8. The method according to claim 7, characterized in that, Step S33 includes: The risk area is discretized into multiple sub-regions using a grid partitioning method. The coordinate range of each sub-region is determined by the grid number. The risk level is divided into three levels: high, medium, and low, based on the degree of tensile stress exceeding the standard.

9. The method according to claim 8, characterized in that, Step S33 further includes: The fitness function aims to minimize the tensile stress in all sub-regions, and a genetic algorithm is used with the powder spatial arrangement parameters as chromosome genes.

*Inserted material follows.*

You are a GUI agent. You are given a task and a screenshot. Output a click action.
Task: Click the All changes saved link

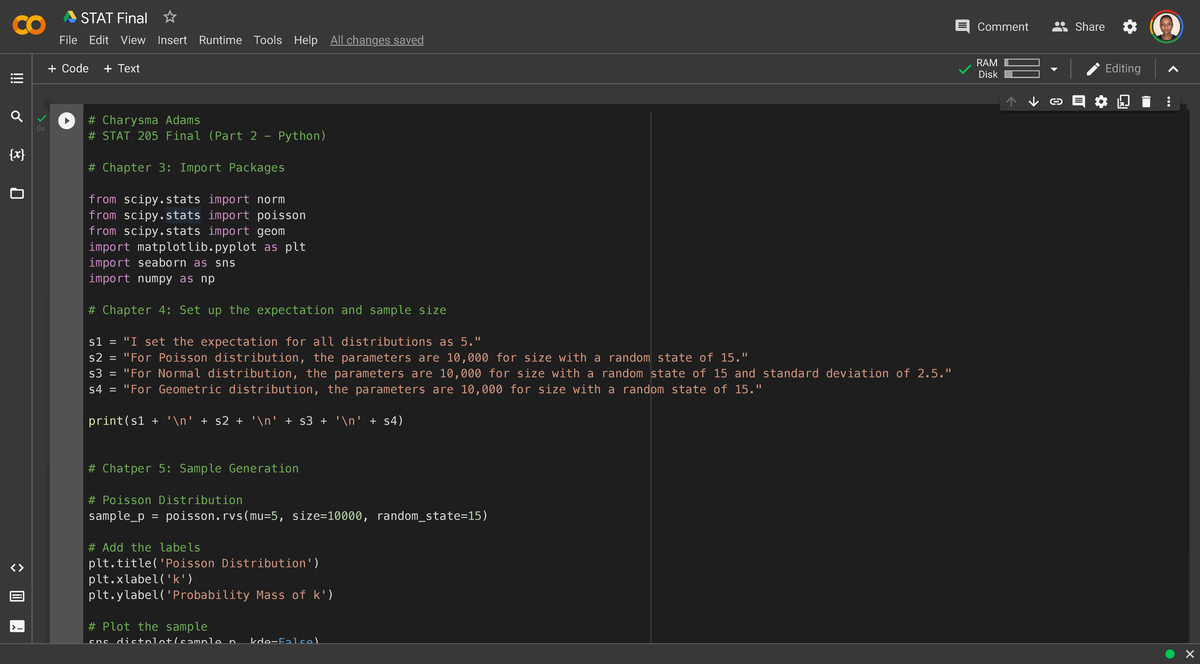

10. The method according to claim 1, characterized in that, Step S4 includes: Step S41: Extract mechanical strength data from the arrangement configuration that enhances bonding strength, separate key indicators, and obtain a preliminary strength dataset. Step S42: Classify the preliminary strength dataset to determine the core parameter set related to the binding strength; Step S43: For the core parameter group, implement an iterative verification process. If the verification result does not match the preset parameter threshold, adjust the parameter weights to obtain the optimized parameter combination. Step S44: Extract key elements of dry molding from the optimized parameter combination to generate a molding parameter set suitable for multi-layer composite structures; Step S45: Based on the molding parameter set, construct a path planning model for electrode pressing and obtain path distribution data during the pressing process. Step S46: Analyze the potential risks of position offset using path distribution data. If the offset exceeds the preset range, generate a corresponding control scheme. Step S47: Based on the generated control scheme, output the final position offset adjustment strategy and determine the pressing execution scheme of the multilayer composite electrode.